* Stored items
══════
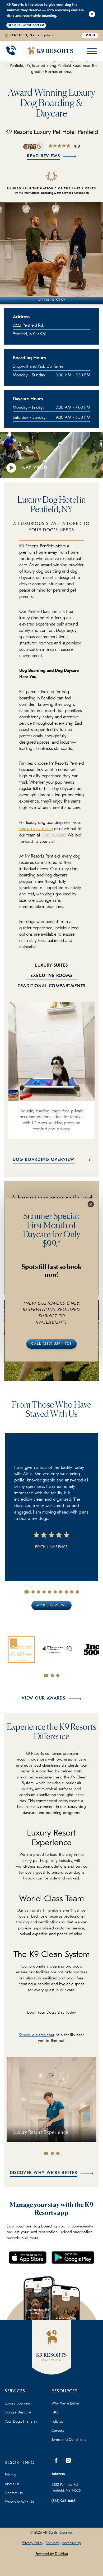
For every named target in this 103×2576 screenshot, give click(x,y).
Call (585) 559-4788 (51, 1343)
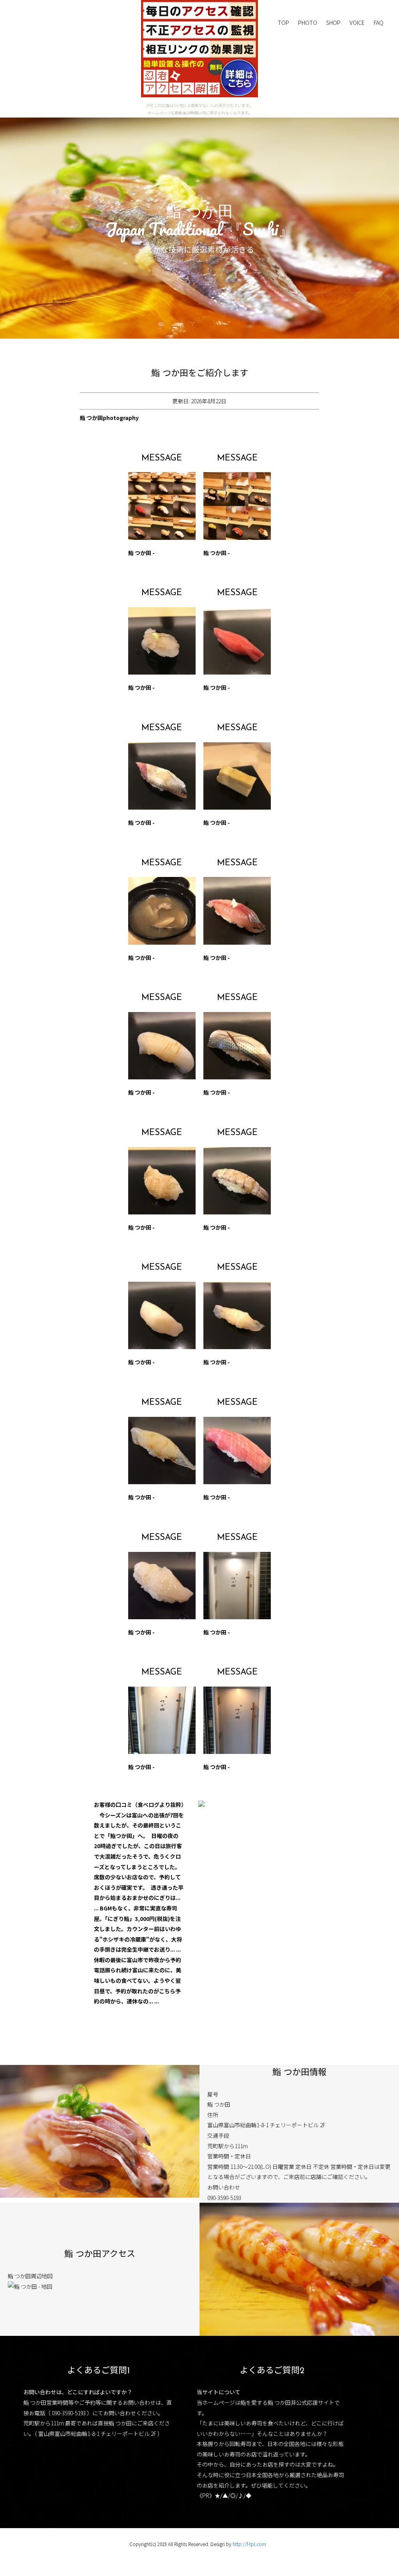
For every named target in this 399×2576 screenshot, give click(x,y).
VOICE (357, 22)
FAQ (378, 22)
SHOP (333, 22)
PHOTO (307, 22)
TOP (283, 22)
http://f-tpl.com (249, 2544)
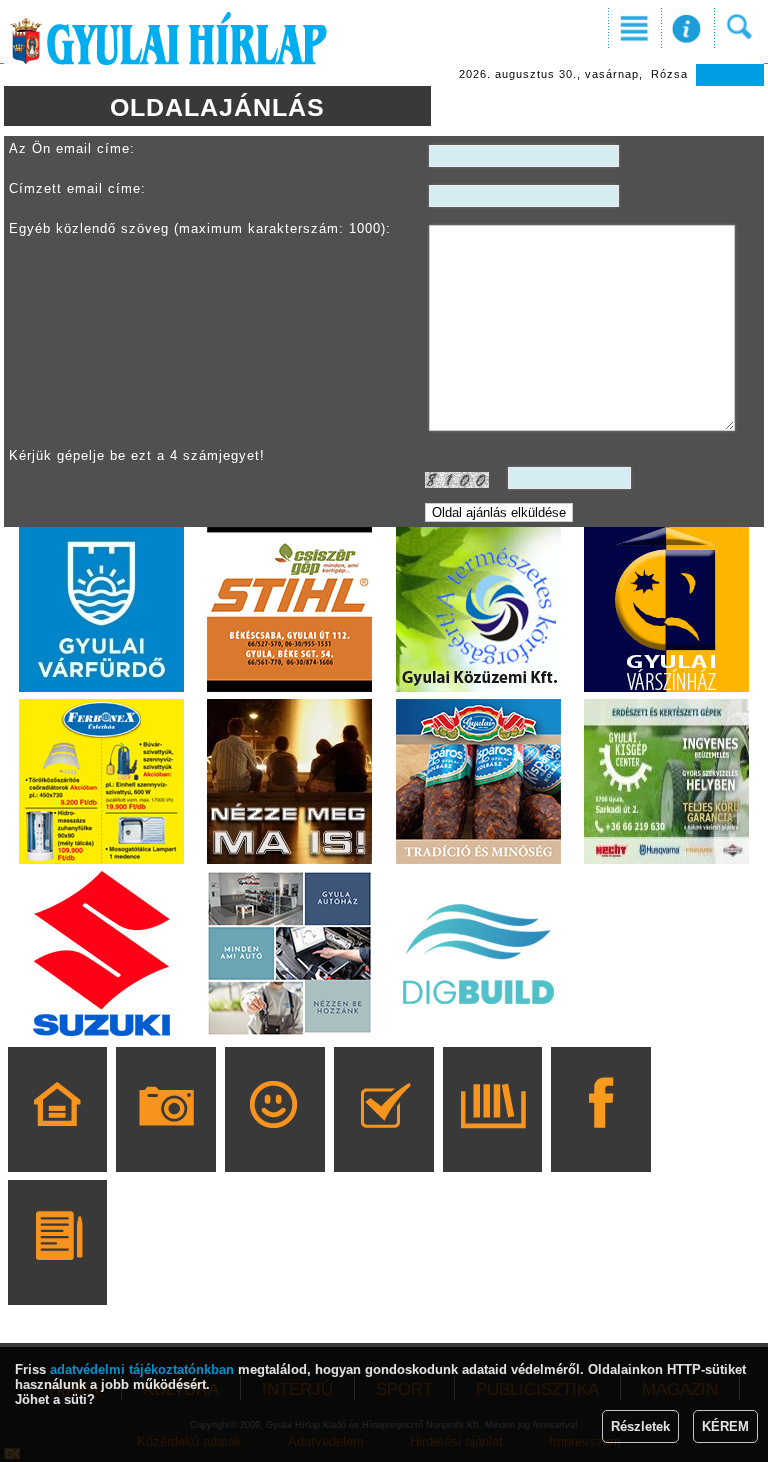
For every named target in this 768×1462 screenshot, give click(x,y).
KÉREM (725, 1426)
══════
* Problem
Copy nothing but the lines from the line holding "TOP (283, 22)" through the last line of the entries, exactly, while leaving out the pictures.

* The completed task
TOP (283, 22)
http://f-tpl.com (249, 2544)
For every named target in this 768×1462 screenshot, give click(x,y).
KÉREM (725, 1426)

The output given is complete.